In the case of the Kerry company, for instance, why not collectively”do the necessary operations to prevent continuation of the danger? That means the government agency would assist in the correction process, not just point out there is — or might be — a problem.

My life experience was in commercial construction. We had numerous safety inspections, audits and weekly meetings pointing out — what we already knew — that construction is a potentially dangerous profession. The only people who actually helped were those who presented viable solutions to a given problem. Sometimes it was training, usually the responsibility of respective unions, employers and knowledgeable, experienced, employees — not necessarily the inspector.

At one point, the threat of an OSHA inspection was considered a reason for our company to close the project rather than allow an inspector to impose unreasonable fines and even the threat of imprisonment for their perception of willful violations of the rules. The adversarial relationship was counter-productive.

On food safety there must be a concerted effort between FDA — or whoever is in charge of regulating a specific food — and businesses to end the threat, not to point fingers.

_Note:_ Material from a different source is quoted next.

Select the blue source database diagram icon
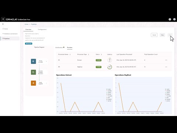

Just a thought from someone who is not really close to the problem, except I do eat food. In the Kerry plant, couldn’t it be closed for clean-up. like starting with live steam as in the old days?
And to promote an actual solution, why not a “super fund” to assist each unfortunate company that is cursed with these problems to clean and sanitize? That could help offset the expense of doing the right thing. Of course, I can see how this could be used by the unscrupulous to turn a profit just as so many well-intentioned ideas have in the past.

Bottom line: It is us humans vs. them bugs, not each other.